- **Activity**
Your answer should hold exactly the lines from the one with "Topics (281, 35)" through the final line of the data below, reproduced as written.

- **Pixel coordinate grounding data**
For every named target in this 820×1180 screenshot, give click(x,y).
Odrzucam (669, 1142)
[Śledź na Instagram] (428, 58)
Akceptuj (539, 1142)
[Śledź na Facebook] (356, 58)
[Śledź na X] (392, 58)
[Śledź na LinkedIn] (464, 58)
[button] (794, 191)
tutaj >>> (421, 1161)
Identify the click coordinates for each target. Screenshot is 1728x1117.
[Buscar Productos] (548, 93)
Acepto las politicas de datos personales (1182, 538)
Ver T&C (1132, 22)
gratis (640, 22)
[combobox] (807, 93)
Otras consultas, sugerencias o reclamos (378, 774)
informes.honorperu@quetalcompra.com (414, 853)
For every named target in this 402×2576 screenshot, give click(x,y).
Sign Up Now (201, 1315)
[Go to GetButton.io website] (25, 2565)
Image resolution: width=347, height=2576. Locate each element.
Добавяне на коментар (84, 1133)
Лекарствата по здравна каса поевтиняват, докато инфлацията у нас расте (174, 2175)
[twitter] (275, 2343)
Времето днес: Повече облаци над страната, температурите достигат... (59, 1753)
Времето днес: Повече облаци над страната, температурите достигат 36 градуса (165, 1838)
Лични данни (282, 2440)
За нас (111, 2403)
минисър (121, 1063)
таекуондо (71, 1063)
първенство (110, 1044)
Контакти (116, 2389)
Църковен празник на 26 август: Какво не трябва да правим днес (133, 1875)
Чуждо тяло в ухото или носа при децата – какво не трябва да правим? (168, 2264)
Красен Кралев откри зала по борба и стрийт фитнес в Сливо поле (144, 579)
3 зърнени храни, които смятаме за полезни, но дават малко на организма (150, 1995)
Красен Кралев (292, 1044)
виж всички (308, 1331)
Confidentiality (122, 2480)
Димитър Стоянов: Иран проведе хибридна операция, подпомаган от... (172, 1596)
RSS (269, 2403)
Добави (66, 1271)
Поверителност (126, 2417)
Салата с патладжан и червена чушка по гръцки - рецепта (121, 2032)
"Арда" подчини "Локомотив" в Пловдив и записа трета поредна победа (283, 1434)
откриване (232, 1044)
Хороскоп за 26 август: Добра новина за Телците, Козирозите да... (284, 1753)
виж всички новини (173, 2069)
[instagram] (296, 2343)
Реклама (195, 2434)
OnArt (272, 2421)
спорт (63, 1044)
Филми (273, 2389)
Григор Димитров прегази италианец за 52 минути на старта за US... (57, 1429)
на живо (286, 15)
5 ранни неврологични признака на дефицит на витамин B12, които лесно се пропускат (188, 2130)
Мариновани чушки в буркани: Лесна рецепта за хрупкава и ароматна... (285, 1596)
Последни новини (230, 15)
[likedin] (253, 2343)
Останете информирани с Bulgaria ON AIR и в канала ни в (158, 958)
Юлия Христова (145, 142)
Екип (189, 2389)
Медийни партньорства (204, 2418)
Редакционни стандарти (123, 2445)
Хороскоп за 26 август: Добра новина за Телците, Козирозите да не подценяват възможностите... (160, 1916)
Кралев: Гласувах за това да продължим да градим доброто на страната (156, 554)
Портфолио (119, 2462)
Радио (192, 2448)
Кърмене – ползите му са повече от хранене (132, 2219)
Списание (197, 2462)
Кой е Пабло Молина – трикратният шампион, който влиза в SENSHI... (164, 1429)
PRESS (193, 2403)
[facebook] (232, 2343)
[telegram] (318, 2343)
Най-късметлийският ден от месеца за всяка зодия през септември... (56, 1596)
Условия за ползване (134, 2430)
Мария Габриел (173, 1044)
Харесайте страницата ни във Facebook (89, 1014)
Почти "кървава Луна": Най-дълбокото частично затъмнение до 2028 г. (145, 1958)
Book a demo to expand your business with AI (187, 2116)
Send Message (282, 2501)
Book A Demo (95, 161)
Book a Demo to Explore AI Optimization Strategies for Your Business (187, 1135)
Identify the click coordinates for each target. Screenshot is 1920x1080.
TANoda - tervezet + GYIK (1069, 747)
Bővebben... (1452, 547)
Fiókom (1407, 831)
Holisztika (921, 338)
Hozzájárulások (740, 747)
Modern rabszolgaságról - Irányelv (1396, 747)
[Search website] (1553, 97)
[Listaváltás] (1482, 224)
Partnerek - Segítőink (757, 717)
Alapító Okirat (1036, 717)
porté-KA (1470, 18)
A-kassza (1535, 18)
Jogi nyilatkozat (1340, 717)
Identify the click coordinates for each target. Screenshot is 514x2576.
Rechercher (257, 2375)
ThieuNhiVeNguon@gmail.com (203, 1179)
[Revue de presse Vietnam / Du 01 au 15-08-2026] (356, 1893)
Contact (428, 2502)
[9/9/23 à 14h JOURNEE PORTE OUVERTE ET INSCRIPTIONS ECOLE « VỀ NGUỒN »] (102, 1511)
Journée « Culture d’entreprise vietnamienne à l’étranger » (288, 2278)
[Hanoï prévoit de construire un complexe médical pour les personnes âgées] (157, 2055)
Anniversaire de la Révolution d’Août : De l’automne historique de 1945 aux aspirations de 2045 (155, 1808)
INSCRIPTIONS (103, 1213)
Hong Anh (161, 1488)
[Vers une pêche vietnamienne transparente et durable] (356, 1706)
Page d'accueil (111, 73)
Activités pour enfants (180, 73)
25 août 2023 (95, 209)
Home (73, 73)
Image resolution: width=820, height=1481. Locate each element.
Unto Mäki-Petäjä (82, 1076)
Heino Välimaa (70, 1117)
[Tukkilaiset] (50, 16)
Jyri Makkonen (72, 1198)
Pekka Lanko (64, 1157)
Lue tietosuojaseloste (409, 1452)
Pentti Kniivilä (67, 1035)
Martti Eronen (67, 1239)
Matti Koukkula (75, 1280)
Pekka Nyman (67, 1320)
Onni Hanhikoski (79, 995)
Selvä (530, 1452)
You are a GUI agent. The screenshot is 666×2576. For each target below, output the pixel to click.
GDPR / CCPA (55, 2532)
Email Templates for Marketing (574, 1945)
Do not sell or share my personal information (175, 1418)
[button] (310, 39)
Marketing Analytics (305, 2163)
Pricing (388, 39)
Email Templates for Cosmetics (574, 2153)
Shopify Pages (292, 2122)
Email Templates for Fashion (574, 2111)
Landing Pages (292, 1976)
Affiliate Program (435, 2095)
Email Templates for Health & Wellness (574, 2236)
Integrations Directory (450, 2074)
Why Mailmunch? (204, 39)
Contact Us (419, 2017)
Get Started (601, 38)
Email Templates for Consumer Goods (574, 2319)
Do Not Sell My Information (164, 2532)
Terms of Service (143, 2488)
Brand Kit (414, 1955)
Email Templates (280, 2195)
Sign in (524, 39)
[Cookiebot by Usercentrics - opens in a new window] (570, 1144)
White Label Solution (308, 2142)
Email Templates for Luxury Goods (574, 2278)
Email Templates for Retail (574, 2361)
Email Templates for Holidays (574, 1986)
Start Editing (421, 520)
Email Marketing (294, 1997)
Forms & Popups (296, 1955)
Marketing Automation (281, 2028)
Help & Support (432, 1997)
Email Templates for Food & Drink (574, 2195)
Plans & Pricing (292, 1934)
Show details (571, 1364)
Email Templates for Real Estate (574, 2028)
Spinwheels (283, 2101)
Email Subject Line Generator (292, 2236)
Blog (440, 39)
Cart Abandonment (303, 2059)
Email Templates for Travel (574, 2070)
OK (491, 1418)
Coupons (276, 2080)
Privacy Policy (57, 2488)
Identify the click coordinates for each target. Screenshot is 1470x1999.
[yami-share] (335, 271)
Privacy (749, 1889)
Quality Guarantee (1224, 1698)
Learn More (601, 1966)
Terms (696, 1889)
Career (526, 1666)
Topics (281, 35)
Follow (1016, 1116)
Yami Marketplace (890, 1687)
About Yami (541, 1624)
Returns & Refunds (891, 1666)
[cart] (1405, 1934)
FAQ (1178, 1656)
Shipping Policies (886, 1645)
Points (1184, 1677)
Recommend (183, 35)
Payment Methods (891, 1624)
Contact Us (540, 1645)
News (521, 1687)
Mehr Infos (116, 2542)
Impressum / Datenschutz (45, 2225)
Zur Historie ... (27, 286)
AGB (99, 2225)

- **Exercise output**
Topics (281, 35)
Follow (1016, 1116)
Yami Marketplace (890, 1687)
About Yami (541, 1624)
Returns & Refunds (891, 1666)
[cart] (1405, 1934)
FAQ (1178, 1656)
Shipping Policies (886, 1645)
Points (1184, 1677)
Recommend (183, 35)
Payment Methods (891, 1624)
Contact Us (540, 1645)
News (521, 1687)
Mehr Infos (116, 2542)
Impressum / Datenschutz (45, 2225)
Zur Historie ... (27, 286)
AGB (99, 2225)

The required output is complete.